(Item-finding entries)

--

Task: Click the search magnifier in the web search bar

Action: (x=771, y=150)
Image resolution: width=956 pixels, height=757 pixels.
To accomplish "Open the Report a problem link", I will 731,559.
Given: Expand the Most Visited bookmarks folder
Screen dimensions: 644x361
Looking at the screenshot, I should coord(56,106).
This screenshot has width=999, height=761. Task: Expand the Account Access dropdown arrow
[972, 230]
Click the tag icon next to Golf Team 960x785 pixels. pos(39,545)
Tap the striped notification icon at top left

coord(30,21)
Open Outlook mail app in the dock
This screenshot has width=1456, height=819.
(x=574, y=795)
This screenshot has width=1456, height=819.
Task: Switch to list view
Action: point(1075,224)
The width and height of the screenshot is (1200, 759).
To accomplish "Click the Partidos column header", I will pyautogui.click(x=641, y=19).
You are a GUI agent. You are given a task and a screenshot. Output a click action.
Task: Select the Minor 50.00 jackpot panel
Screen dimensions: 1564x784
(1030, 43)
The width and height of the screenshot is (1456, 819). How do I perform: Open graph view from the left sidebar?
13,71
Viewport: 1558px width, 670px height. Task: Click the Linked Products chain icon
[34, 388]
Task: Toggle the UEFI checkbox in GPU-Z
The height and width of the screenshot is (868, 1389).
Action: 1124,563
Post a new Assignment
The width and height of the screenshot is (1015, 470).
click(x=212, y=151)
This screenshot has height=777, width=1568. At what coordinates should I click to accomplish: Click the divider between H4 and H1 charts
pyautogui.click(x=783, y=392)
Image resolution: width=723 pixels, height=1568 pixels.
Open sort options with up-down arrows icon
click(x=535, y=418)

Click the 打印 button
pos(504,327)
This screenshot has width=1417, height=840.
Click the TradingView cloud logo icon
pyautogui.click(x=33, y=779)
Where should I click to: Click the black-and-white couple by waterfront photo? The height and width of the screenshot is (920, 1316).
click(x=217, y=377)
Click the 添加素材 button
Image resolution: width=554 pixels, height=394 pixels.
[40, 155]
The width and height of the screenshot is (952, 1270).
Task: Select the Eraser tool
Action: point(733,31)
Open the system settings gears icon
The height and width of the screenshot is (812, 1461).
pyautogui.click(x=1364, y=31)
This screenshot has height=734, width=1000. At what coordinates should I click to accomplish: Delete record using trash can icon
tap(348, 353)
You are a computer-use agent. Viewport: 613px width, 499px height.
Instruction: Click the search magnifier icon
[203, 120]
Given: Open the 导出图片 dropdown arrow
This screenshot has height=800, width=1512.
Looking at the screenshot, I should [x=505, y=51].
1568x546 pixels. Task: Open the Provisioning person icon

--

#### [STATED PROBLEM]
Reproduce the entries from the line containing "This screenshot has height=777, width=1568." through the line containing "pyautogui.click(x=33, y=779)", keeping every line, requests included, and shift each coordinate in the answers up by 11.

#### [TASK SOLUTION]
This screenshot has height=777, width=1568. At what coordinates should I click to accomplish: Click the divider between H4 and H1 charts
pyautogui.click(x=794, y=403)
Image resolution: width=723 pixels, height=1568 pixels.
Open sort options with up-down arrows icon
click(x=546, y=429)

Click the 打印 button
pos(515,338)
This screenshot has width=1417, height=840.
Click the TradingView cloud logo icon
pyautogui.click(x=44, y=790)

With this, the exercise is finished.